I have bought about a month ago an Intel SSD hard drive so I already knew how to dismantle the laptop. This time I just had to swap the hard drive of the replacement machine with my own SSD drive and I was back to work. Well, one hour later anyhow.
This whole experience made me think how convenient it really is to have user-serviceable components. As laptops basically replace desktops, it's important to be able to access hardware in your laptop.
Actually, not everything is important, there are 2 big things that matter: RAM and hard drive. RAM access is just a nice to have feature since adding more RAM is the best upgrade one could make. CPU and GPU would be nice to have, but not high on my list.
Hard drive access is crucial though, because your work isn't actually on the machine itself. Your work is just the hard drive. Having swapped the drive into this new laptop I'm back to work just like it's the same machine (if you ignore the annoying German keyboard).
So, it's a bit weird to think about these new MacBooks that are unibody and seem to be harder to dismantle. Taking your machine to a service for a battery or hard drive replacement is odd: in Timisoara this means I have to send it via post 600km to Bucharest, and it's not cheap either.

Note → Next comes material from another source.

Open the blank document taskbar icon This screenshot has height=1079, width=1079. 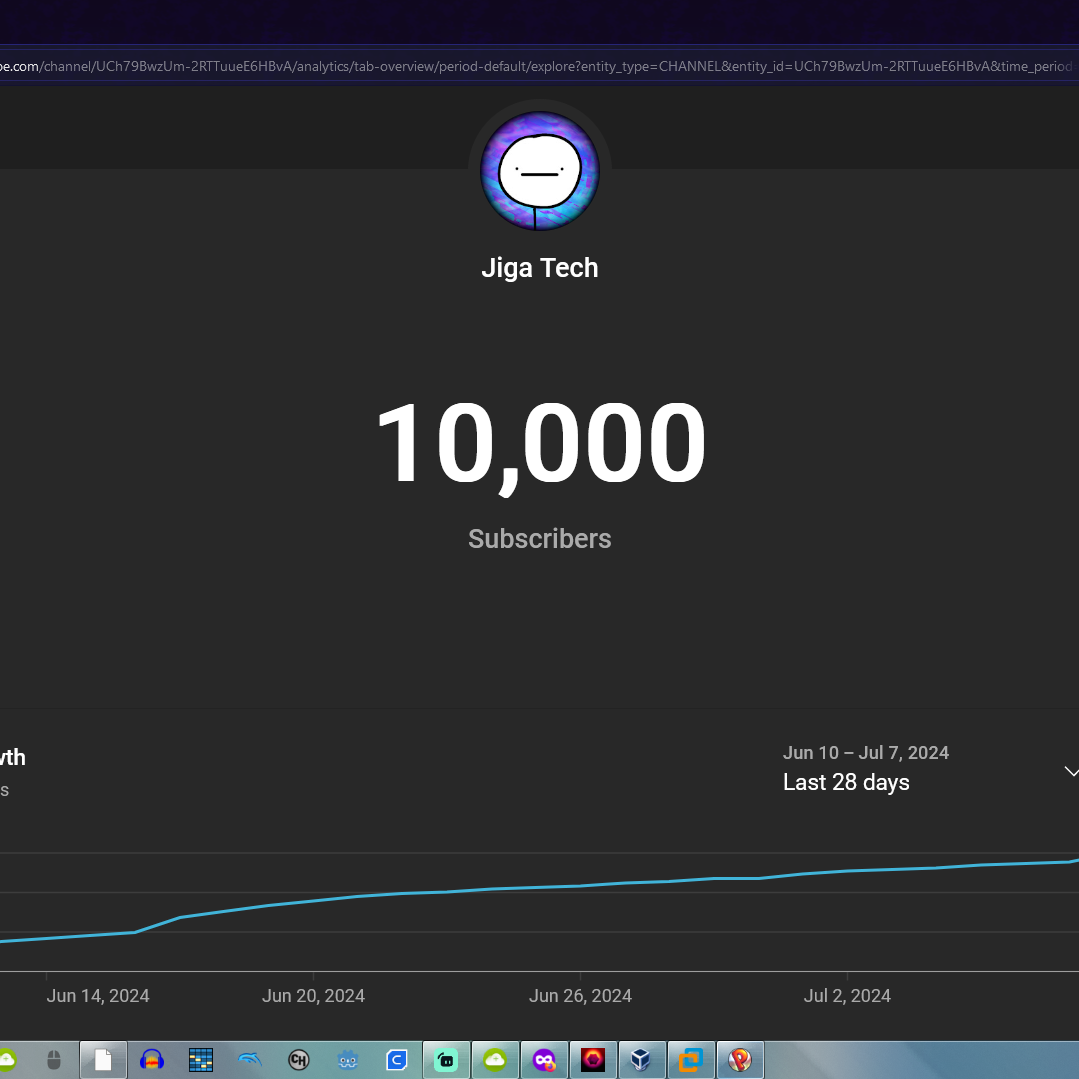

Plus that all this doesn't take into account the importance of data: I wouldn't want to send my laptop with the work data on it. Even if I were to use FileVault, there is something unsettling about knowing your data is exposed like that.
The right to private data
The right to private data should be as important as the right to privacy. Just because people buy a laptop they shouldn't give away the right to private data. I don't really need a replaceable battery, I don't mind Apple keeping the old battery if they need to replace it. But I need a replaceable hard drive.
So, instead of a removable battery, laptop manufacturers should actually make a removable hard drive. In a few easy steps any user should be able to pop-out his hard drive and then send the empty laptop shell to service worry free.